The job of Quantifind’s Graphyte platform is to resolve entities and then label them with risk. These labels identify something about a person or organization that our customers should know in order to minimize the risk that the entity poses to their business or mission. The threats of risk exposure are diverse, from banks that care about financial crimes regulations, to government agencies that care about malign, international actors, to investors who care about financial stability. Where they do overlap, they often use different, inconsistent terminology from different work cultures. And yet, it is essential to recognize that in the real world, all of these risks correlate and are interwoven. Financial instability can lead to financial crimes, which in turn create national security issues. Wildlife trafficking networks correlate with weapons trafficking networks, and use the same infrastructure and people. By taking a collective approach, we hope to set standards that support collective identification and intervention of crimes across our stakeholders.
To cover the interests of this broad set of stakeholders in a way that recognizes their commonality, Quantifind has authored a unified, comprehensive risk taxonomy, with detailed “Risk Cards” that document the explicit definitions for each risk, including example entities, terms, and datasets. Here we describe our process for creating a unified approach to risk that spans many customers.
Out of Many Risk Ontologies, One
You can infer what law enforcement and defense agencies care about most from their websites. The figure below shows a collection of website navigation menus, including domestic (FBI, DHS), international (Interpol, UN) and financial crimes organizations (FATF and FinCEN Guidelines), which effectively illustrate their differences, commonalities, and emergent patterns. Most care about “Terrorism”. Some have elevated concerns that are absent on others, e.g., Interpol’s inclusion of “Cultural Heritage Crime”. All of them reflect slight differences in choices of names and how topics are organized. In Quantifind’s combined ontology, we take all of these into account, and create a labeling scheme that considers each element in these constituent approaches.

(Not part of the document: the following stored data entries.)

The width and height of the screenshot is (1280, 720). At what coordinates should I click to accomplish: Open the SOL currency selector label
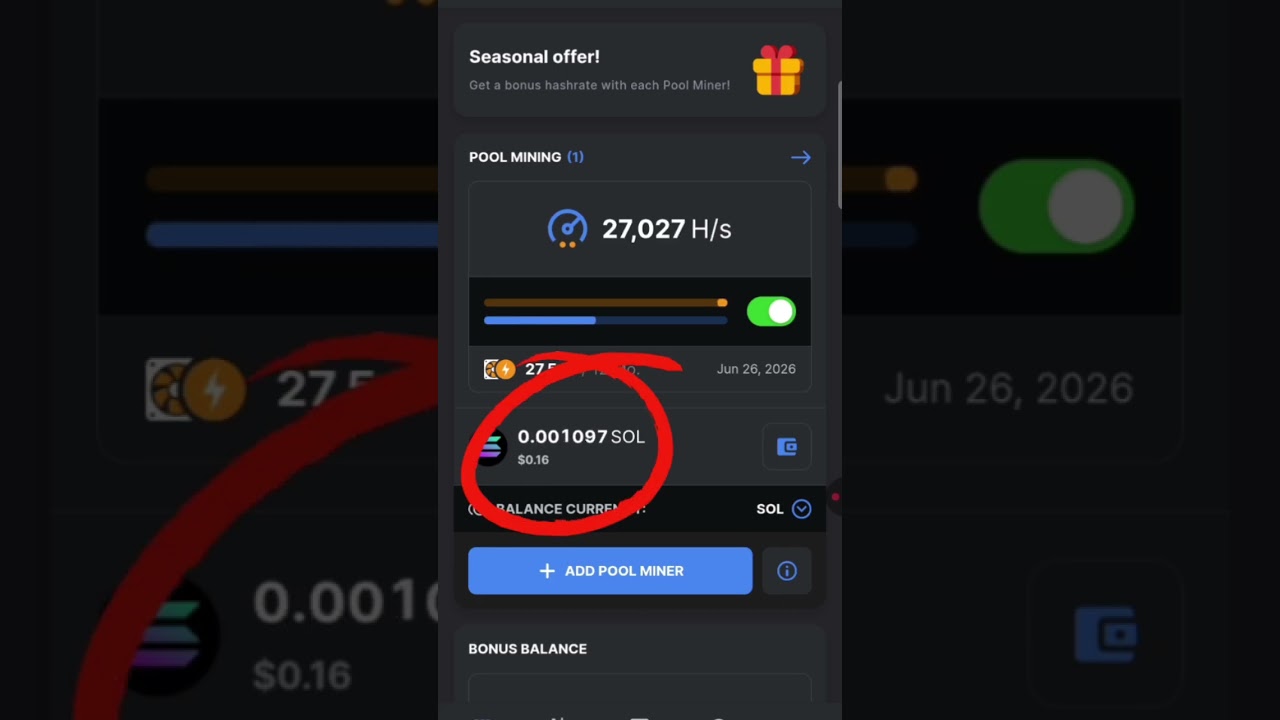770,509
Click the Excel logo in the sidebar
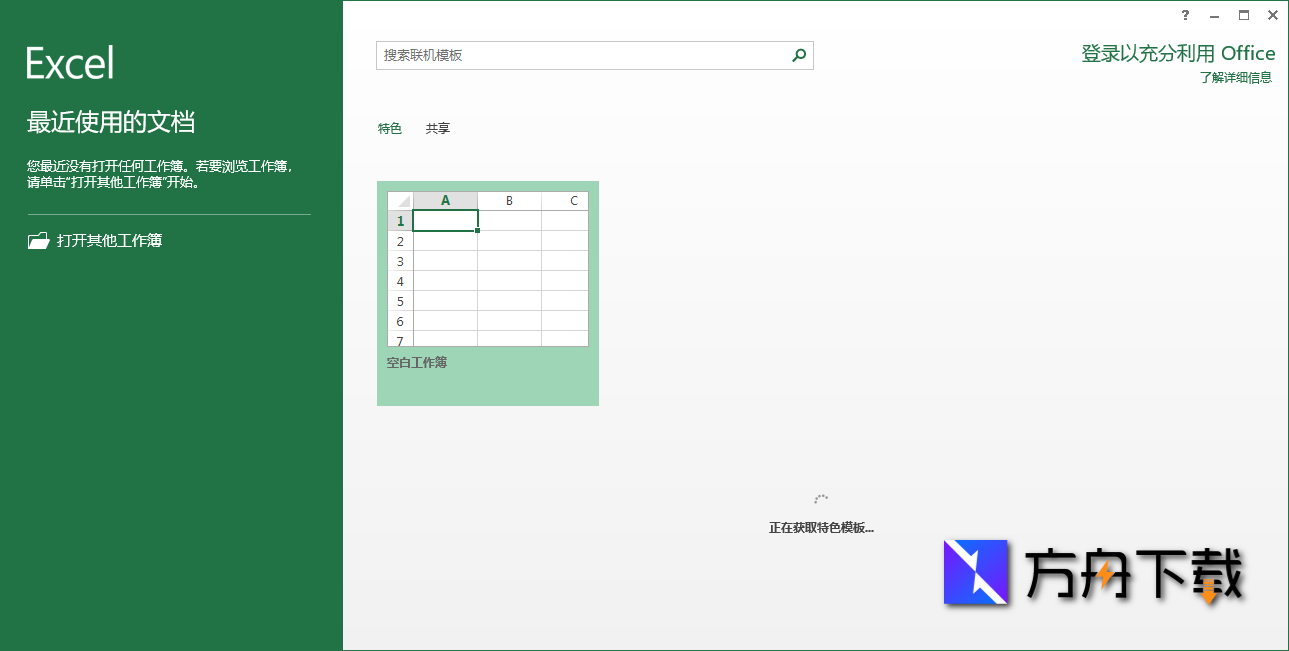 pos(68,60)

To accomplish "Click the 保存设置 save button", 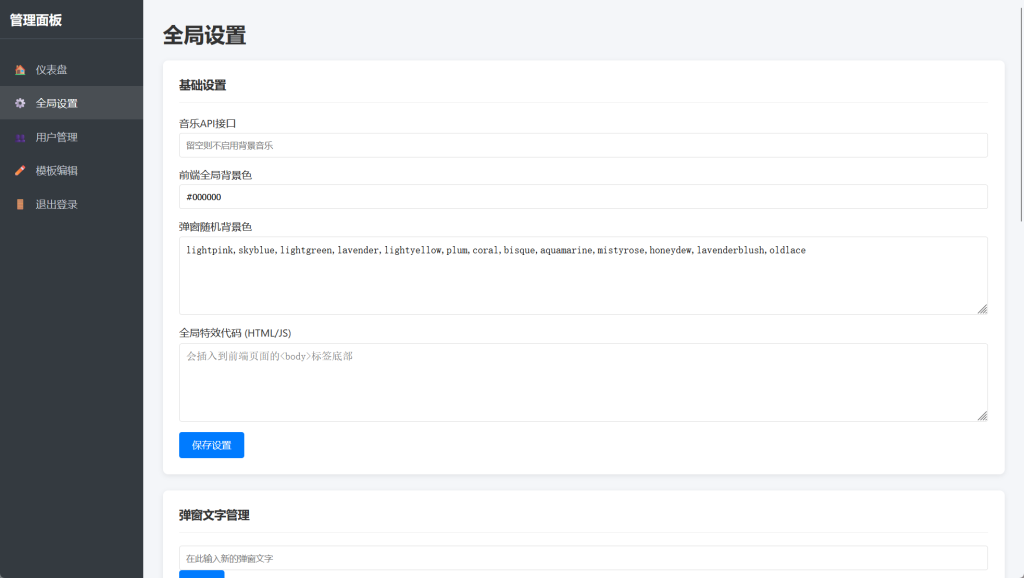I will point(211,444).
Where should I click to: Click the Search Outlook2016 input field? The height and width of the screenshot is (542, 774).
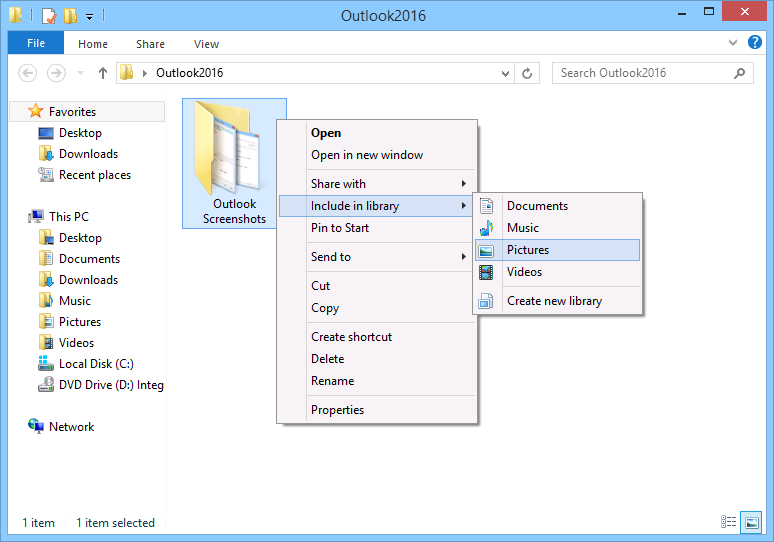pos(640,73)
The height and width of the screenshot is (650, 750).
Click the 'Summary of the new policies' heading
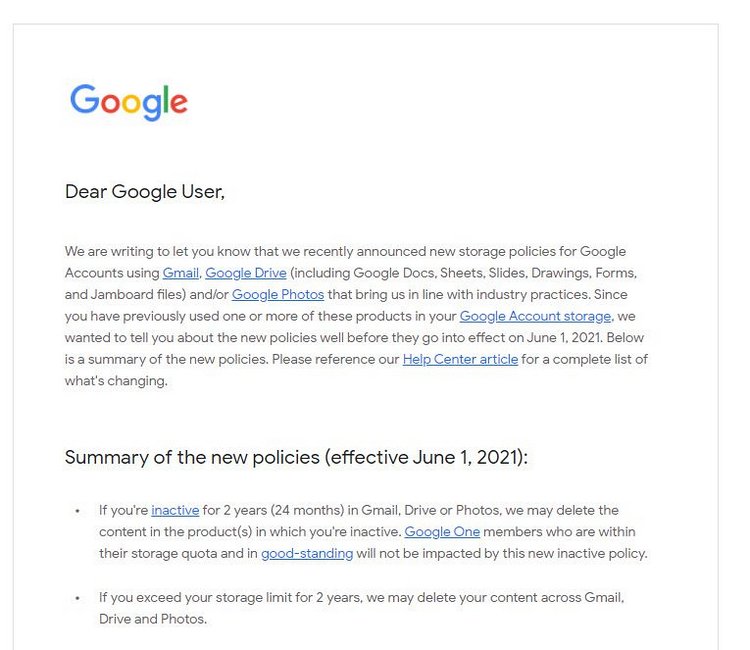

While any such effort will inevitably be subjective, the act of unifying these ontologies is reminiscent of attempts to build grand unified theories of nature. While constructing the periodic table for the first time, Mendeleev was able to identify gaps and predict several elements, and their matching properties, which of course were eventually discovered. Similarly, while trying to unify quantum mechanics and relativity, Dirac was able to predict the discovery of antimatter. Finally, Maxwell’s Equations brilliantly unified previously disparate phenomena of electricity, magnetism, and light into one coherent theory that fits on a t-shirt.
In contrast, our effort here (unifying arbitrary man-made perspectives on man-made bad behaviors) is a far cry from such natural beauty for many reasons, but the underlying processes of unification bear similarities. In all cases, the key insights were to look at old concepts from new, orthogonal perspectives, with multiple experimental investigations and vantage points. In our case, this comes from viewing threats, or risks, from the perspectives of not only financial regulators, but law enforcement and intelligence officers. Viewing them from not only the perspective of investors, but of environmentalists.

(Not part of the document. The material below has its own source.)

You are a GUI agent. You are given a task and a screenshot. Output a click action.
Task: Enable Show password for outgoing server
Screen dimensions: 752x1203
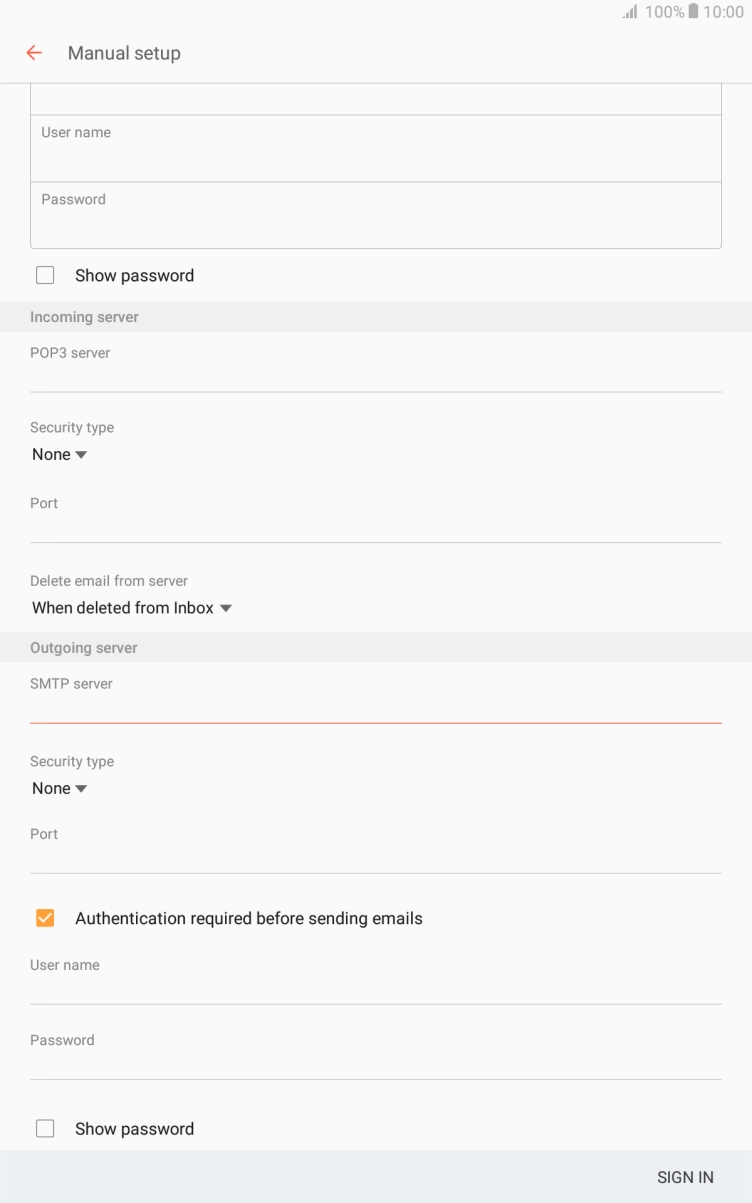45,1128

In the next section, we propose a unification schema that indulges not only physicists’ dreams of unification, but also their penchant for gambling. Einstein may have said that “God does not play dice with the universe”, but, in terms of standards, it is difficult to come up with something more universal than people playing cards.

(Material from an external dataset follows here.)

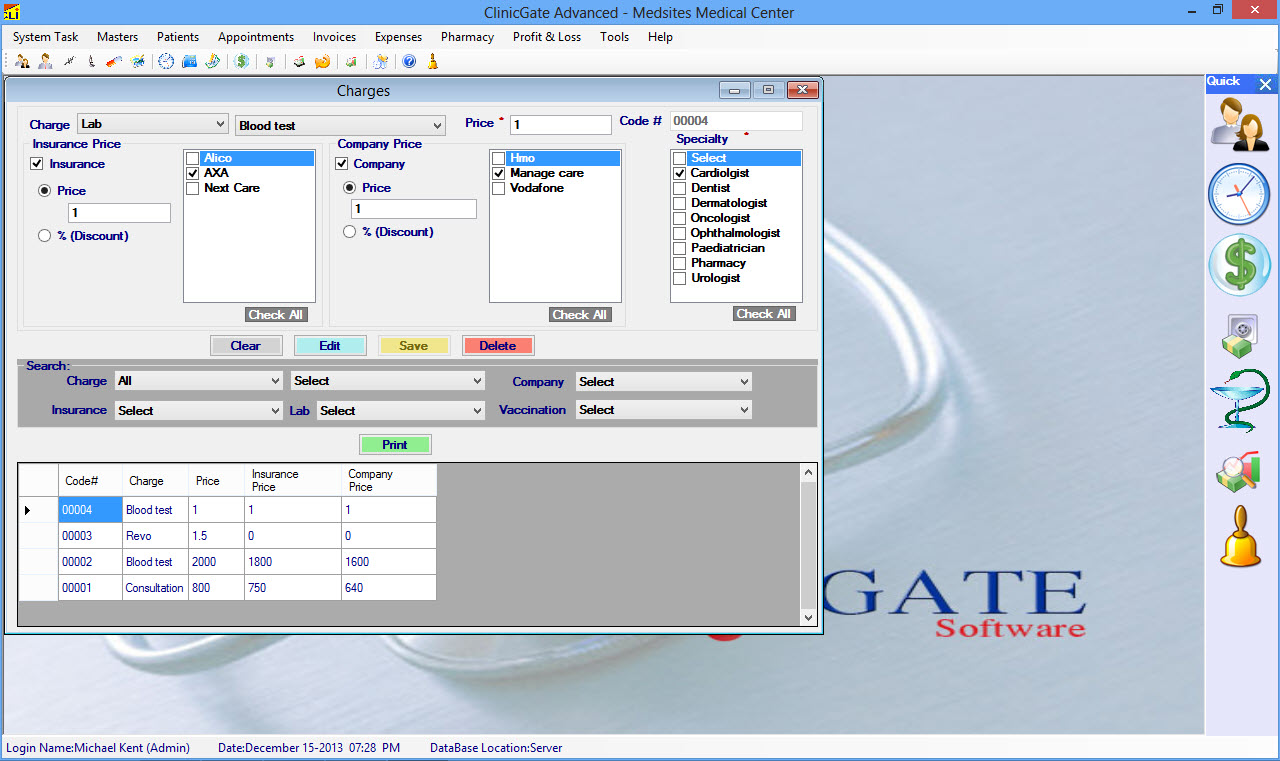Click the blue help question mark toolbar icon
The height and width of the screenshot is (761, 1280).
(409, 61)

A memorable and useful way to categorize risks is to map them to the social classes harmed by these risks. One of the oldest taxonomies for class divisions in society, dating to medieval times, is the suits in a deck of playing cards. We map this old schema to categories of risk as follows:
- Diamonds corresponded to the merchant class, so we assign that to “Financial Crimes Risk”
- Spades to the military class, mapping to “National Security Risk”
- Hearts to the clergy class, mapping to “Financial Health Risk” (hearts symbolize health in any case).
- Clubs to the agricultural class (workers rights and the environment), which naturally maps to the field of “ESG Risk” standing for Environmental-Social-Governance.
With this co-opted scheme, we organized a sample of the aggregated risks into a deck of cards as seen below.
While there is plenty to quibble about in terms of the choices that were made on what does (and does not) get included and how things are organized or sorted, it is nevertheless a useful exercise in asserting that global risks can and should be organized in a similar way. The same is true for any ontology; choices have to be made. When it comes to entity risk screening, governments, regulators, and banks are often reticent or unprepared to make those choices themselves, and inconsistent when they try. Also, these risks will evolve over time, and any risk screening technology must embrace that fluidity to let the schema change as the world does (e.g., “High Risk Industry” can be updated to include cryptocurrency, NFTs, and related technologies). In the educational spirit of the Risk Cards discussed in the next section, the movie recommendations assigned to each risk serve as a memorable introduction to what each risk is essentially about.
Another opportunity provided by a global risk taxonomy is collaboration. Risk Cards, as defined in a previous post, can be vehicles to facilitate collaboration between domain experts, data scientists, and information consumers to create models that comprehensively identify signals and assess the relevance of those risks. These cards help “train the trainers” by operationally defining each risk and setting machine learning models up for measurable success and validation. Furthermore, the approach goes a long way towards establishing a transparent, responsible approach to AI by clearly documenting definitions of risk targeted by the model.
Taking the taxonomy and documentation yet another step further, by integrating this comprehensive risk schema with a comprehensive knowledge graph that fuses information from a large number of OSINT data sets, Quantifind hopes to help unify our various customers and partners to map and disrupt criminal networks across the globe. At Quantifind, we use these risks in KYX “Know Your X” workflows where X can be any entity of interest, including customers (KYC), suspects, sources, vendors, or adversaries.